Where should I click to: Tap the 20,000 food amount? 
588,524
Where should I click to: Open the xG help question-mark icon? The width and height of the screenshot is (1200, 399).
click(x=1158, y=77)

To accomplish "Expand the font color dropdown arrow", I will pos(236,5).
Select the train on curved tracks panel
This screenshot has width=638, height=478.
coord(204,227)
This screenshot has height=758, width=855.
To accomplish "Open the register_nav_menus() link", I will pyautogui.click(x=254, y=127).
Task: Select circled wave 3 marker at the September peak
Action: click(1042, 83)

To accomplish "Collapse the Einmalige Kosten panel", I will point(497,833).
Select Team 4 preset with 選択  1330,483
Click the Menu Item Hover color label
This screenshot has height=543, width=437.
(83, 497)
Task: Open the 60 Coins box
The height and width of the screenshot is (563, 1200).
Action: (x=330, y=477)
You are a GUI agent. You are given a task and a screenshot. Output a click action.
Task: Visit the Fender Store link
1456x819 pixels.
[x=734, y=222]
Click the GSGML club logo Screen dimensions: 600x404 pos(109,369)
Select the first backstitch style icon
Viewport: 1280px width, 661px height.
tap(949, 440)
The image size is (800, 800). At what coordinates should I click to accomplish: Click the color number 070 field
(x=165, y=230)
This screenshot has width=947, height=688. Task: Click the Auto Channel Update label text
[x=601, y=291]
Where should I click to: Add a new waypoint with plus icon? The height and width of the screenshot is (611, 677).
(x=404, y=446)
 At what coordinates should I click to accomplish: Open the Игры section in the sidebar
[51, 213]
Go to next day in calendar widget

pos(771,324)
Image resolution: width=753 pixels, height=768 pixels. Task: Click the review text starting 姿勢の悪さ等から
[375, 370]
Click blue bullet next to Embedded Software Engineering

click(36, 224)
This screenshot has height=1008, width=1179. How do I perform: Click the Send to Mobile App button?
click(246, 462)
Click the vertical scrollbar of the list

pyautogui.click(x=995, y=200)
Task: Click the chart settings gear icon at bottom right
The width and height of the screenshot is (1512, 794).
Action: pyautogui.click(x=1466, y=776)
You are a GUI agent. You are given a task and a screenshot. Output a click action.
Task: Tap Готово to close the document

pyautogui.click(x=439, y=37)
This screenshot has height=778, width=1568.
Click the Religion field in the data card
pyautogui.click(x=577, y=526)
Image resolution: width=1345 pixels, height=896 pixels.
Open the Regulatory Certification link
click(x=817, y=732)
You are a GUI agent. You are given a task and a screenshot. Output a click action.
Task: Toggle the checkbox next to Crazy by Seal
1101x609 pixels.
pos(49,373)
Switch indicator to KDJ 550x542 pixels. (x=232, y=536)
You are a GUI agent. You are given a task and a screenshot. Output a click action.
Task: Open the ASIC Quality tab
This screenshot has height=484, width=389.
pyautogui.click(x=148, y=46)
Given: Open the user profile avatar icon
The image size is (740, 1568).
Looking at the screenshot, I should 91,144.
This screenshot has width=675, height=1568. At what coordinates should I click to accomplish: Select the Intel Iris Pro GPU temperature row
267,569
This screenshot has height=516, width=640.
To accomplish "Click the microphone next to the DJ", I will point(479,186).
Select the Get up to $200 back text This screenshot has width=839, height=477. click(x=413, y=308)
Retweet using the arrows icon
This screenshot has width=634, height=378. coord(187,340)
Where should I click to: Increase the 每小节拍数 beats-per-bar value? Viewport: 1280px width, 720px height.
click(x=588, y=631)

--

Exercise requirements: Repeat each of the records exactly as written.

Task output:
Where should I click to: Tap the 20,000 food amount? 
588,524
Where should I click to: Open the xG help question-mark icon? The width and height of the screenshot is (1200, 399).
click(x=1158, y=77)

To accomplish "Expand the font color dropdown arrow", I will pos(236,5).
Select the train on curved tracks panel
This screenshot has width=638, height=478.
coord(204,227)
This screenshot has height=758, width=855.
To accomplish "Open the register_nav_menus() link", I will pyautogui.click(x=254, y=127).
Task: Select circled wave 3 marker at the September peak
Action: click(1042, 83)

To accomplish "Collapse the Einmalige Kosten panel", I will point(497,833).
Select Team 4 preset with 選択  1330,483
Click the Menu Item Hover color label
This screenshot has height=543, width=437.
(83, 497)
Task: Open the 60 Coins box
The height and width of the screenshot is (563, 1200).
Action: (x=330, y=477)
You are a GUI agent. You are given a task and a screenshot. Output a click action.
Task: Visit the Fender Store link
1456x819 pixels.
[x=734, y=222]
Click the GSGML club logo Screen dimensions: 600x404 pos(109,369)
Select the first backstitch style icon
Viewport: 1280px width, 661px height.
tap(949, 440)
The image size is (800, 800). At what coordinates should I click to accomplish: Click the color number 070 field
(x=165, y=230)
This screenshot has width=947, height=688. Task: Click the Auto Channel Update label text
[x=601, y=291]
Where should I click to: Add a new waypoint with plus icon? The height and width of the screenshot is (611, 677).
(x=404, y=446)
 At what coordinates should I click to accomplish: Open the Игры section in the sidebar
[51, 213]
Go to next day in calendar widget

pos(771,324)
Image resolution: width=753 pixels, height=768 pixels. Task: Click the review text starting 姿勢の悪さ等から
[375, 370]
Click blue bullet next to Embedded Software Engineering

click(36, 224)
This screenshot has height=1008, width=1179. How do I perform: Click the Send to Mobile App button?
click(246, 462)
Click the vertical scrollbar of the list

pyautogui.click(x=995, y=200)
Task: Click the chart settings gear icon at bottom right
The width and height of the screenshot is (1512, 794).
Action: pyautogui.click(x=1466, y=776)
You are a GUI agent. You are given a task and a screenshot. Output a click action.
Task: Tap Готово to close the document

pyautogui.click(x=439, y=37)
This screenshot has height=778, width=1568.
Click the Religion field in the data card
pyautogui.click(x=577, y=526)
Image resolution: width=1345 pixels, height=896 pixels.
Open the Regulatory Certification link
click(x=817, y=732)
You are a GUI agent. You are given a task and a screenshot. Output a click action.
Task: Toggle the checkbox next to Crazy by Seal
1101x609 pixels.
pos(49,373)
Switch indicator to KDJ 550x542 pixels. (x=232, y=536)
You are a GUI agent. You are given a task and a screenshot. Output a click action.
Task: Open the ASIC Quality tab
This screenshot has height=484, width=389.
pyautogui.click(x=148, y=46)
Given: Open the user profile avatar icon
The image size is (740, 1568).
Looking at the screenshot, I should 91,144.
This screenshot has width=675, height=1568. At what coordinates should I click to accomplish: Select the Intel Iris Pro GPU temperature row
267,569
This screenshot has height=516, width=640.
To accomplish "Click the microphone next to the DJ", I will point(479,186).
Select the Get up to $200 back text This screenshot has width=839, height=477. click(x=413, y=308)
Retweet using the arrows icon
This screenshot has width=634, height=378. coord(187,340)
Where should I click to: Increase the 每小节拍数 beats-per-bar value? Viewport: 1280px width, 720px height.
click(x=588, y=631)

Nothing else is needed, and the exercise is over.